Wire service photo from 1936 convention with someone holding sign that reads "North Carolina, Off the Rocks with Landon and Knox"
Wire photo of Junius H. Harden, delegate from Graham in Alamance County, at the 1936 Republican National Convention.


Hats off to the enthusiastic sign maker, but the 1936 Republican presidential ticket foundered both nationally and in North Carolina. Alf Landon, Kansas governor, and Frank Knox, Chicago newspaper publisher, won only Maine and Vermont against incumbents Franklin D. Roosevelt and John Nance Garner.

In 1928 Harden, co-founder of Alamance County’s short-lived streetcar system (Piedmont Railway & Electric, 1912-1922), had come close to ousting nine-term Democratic Congressman Charles Manly Stedman. [Thanks to Melissa Nasea, history collections librarian at ECU, for pointing out that I was a century off about Piedmont Railway & Electric. It’s now corrected.]

Dad went to jail, but son stayed in school

“Even in maturity, long-legged (6 ft. 6 in.) Clarence E. McVey, 49, a carpenter of Graham, N.C. (pop. 5,000) could not forget the misery of his schooldays. He had grown so fast that he towered above all his classmates, was so gangling and awkward that he became the butt of their jokes. He swore that his five-year-old son David, already over four feet tall, would never have to suffer from the family curse of being ‘too big for his age.’

“He decided last fall to start David in school a year early, even though North Carolina law forbids pupils to enter before they are six. At first, no one was the wiser, and David became one of the best pupils in the first grade. Then one day someone told David’s dreadful secret.
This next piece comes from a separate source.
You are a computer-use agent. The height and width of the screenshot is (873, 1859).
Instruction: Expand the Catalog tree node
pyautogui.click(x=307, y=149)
“The teacher asked Clarence McVey to take David out of school. McVey flatly refused. A few weeks later, the county school board made the same request, but McVey still refused. Last week, when he ignored a formal order from North Carolina’s Tenth District Superior Court to keep David at home, he was hauled off to jail. Said McVey: ‘I’ll stay here and rot before I take little David out of school.’ This week, there he stayed — and David stayed in school.”

— From Time magazine, April 9, 1951

Two weeks later Time reported Judge Leo Carr’s decision: Since David had nearly finished the school year, he could stay on and be promoted with his class. But father McVey would have to pay a $150 fine or [serve] another 20 days in jail for contempt of court.

Time dropped the story at that point, but the Burlington Times News reported (hat tip to Lisa Kobrin at May Memorial Library) that McVey chose the 20 days.